Decision and Interpretation

cat("=== DECISION ===\n\n")

## === DECISION ===

if(test_result$p.value < alpha) {
  cat("REJECT the null hypothesis (p < 0.05)\n\n")
  cat("CONCLUSION:\n")
  cat("There is statistically significant evidence that homes with central air\n")
  cat("sell for different prices than homes without central air.\n\n")
  cat("The observed difference of", dollar(mean(group_a) - mean(group_b)),
      "is extremely unlikely\n")
  cat("to have occurred by chance if the true difference were zero.\n")
} else {
  cat("FAIL TO REJECT the null hypothesis (p >= 0.05)\n\n")
  cat("CONCLUSION:\n")
  cat("Insufficient evidence to conclude that central air affects sale price.\n")
}

## REJECT the null hypothesis (p < 0.05)
## 
## CONCLUSION:
## There is statistically significant evidence that homes with central air
## sell for different prices than homes without central air.
## 
## The observed difference of $84,562.31 is extremely unlikely
## to have occurred by chance if the true difference were zero.

What This Means Practically:

Homes with central air in Ames sell for an average of $84,562 more than homes without central air (95% CI: $73,557 to $95,567). This is a huge difference is far larger than the cost to install central air.
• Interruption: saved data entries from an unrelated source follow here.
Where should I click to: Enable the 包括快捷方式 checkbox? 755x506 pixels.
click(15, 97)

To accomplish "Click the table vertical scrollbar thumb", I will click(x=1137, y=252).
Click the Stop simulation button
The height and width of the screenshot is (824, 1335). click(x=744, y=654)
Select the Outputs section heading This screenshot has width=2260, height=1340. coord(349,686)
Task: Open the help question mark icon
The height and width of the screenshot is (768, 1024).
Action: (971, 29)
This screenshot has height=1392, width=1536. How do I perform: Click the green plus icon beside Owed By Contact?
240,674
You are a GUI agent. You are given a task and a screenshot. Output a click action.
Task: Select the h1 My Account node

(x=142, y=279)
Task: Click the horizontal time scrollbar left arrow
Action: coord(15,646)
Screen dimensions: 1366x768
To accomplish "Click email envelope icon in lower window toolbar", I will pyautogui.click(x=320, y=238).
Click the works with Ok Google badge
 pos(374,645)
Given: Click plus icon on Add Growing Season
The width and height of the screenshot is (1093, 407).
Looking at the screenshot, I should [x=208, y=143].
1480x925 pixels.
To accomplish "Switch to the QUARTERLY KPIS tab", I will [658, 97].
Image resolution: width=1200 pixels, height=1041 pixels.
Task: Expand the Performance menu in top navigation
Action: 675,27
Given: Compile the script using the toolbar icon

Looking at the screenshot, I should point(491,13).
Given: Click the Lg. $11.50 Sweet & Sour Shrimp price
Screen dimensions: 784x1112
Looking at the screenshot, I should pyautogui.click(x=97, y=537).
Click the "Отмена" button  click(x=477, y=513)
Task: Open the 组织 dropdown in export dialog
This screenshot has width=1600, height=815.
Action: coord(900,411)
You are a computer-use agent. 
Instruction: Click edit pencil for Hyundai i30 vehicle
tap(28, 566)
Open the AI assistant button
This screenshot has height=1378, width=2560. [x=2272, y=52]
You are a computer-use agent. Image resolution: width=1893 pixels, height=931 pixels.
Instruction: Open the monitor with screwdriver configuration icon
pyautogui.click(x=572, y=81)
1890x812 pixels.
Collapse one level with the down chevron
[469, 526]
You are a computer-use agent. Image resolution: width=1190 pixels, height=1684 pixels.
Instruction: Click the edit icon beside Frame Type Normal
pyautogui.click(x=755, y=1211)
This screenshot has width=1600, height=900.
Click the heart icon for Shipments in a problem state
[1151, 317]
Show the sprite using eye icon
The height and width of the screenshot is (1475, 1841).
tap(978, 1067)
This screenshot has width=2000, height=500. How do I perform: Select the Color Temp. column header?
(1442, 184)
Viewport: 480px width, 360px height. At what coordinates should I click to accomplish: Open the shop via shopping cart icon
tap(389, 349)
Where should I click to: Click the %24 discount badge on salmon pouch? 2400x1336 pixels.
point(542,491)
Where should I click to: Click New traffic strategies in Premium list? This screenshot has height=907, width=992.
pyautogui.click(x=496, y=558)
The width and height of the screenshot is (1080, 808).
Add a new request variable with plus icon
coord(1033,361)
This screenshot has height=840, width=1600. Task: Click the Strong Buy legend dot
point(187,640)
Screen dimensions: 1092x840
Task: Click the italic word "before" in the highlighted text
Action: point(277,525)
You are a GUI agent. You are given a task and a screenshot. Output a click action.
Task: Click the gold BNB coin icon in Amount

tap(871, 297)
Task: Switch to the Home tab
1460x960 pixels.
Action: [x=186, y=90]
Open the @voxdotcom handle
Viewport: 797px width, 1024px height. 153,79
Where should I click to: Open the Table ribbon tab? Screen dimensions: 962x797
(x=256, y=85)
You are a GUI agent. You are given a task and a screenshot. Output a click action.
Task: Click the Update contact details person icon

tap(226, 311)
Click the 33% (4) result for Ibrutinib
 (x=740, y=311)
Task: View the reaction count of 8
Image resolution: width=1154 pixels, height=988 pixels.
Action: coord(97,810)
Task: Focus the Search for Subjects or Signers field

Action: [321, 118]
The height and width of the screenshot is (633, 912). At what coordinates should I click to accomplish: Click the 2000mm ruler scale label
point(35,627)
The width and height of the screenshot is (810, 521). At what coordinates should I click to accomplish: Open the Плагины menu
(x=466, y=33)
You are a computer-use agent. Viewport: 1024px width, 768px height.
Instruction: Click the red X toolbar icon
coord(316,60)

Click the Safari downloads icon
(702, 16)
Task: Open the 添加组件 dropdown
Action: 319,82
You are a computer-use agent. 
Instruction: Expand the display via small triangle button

However, correlation doesn’t prove causation. This doesn’t necessarily mean adding central air will increase your home’s value by $84,000. It’s possible that: - Newer, larger, or higher-quality homes are more likely to have central air - Central air is just one of many modern features that collectively add value - The homes without central air might be older, smaller, or in less desirable areas

To truly assess central air’s causal effect, I’d need to compare similar homes that differ only in central air presence, which would require controlling for other variables.

Visualization

# Create dataframe for visualization
viz_data <- data.frame(
  Group = c(rep("With Central Air", length(group_a)),
            rep("Without Central Air", length(group_b))),
  Price = c(group_a, group_b)
)

# Boxplot with statistical annotation
ggplot(viz_data, aes(x = Group, y = Price, fill = Group)) +
  geom_boxplot(outlier.alpha = 0.3) +
  stat_summary(fun = mean, geom = "point", shape = 23, size = 4, 
               fill = "white", color = "black") +
  scale_y_continuous(labels = dollar_format()) +
  scale_fill_manual(values = c("With Central Air" = "#3498db", 
                               "Without Central Air" = "#e74c3c")) +
  labs(title = "Sale Price: Homes With vs. Without Central Air",
       subtitle = paste0("Difference = $84,562 | p < 0.001 | Reject H₀\n",
                        "Diamond = mean, Box = median and quartiles"),
       x = "",
       y = "Sale Price") +
  theme_minimal() +
  theme(legend.position = "none") +
  annotate("text", x = 1.5, y = max(viz_data$Price) * 0.95,
           label = paste0("p < 0.001***\nt = ", round(test_result$statistic, 2)),
           size = 5, fontface = "bold")

Visual Insights: The boxplot dramatically shows that homes without central air (red) have a much lower median and mean price than homes with central air (blue). The distributions barely overlap, which explains the tiny p-value. The white diamonds show the means, and you can see the massive gap between them.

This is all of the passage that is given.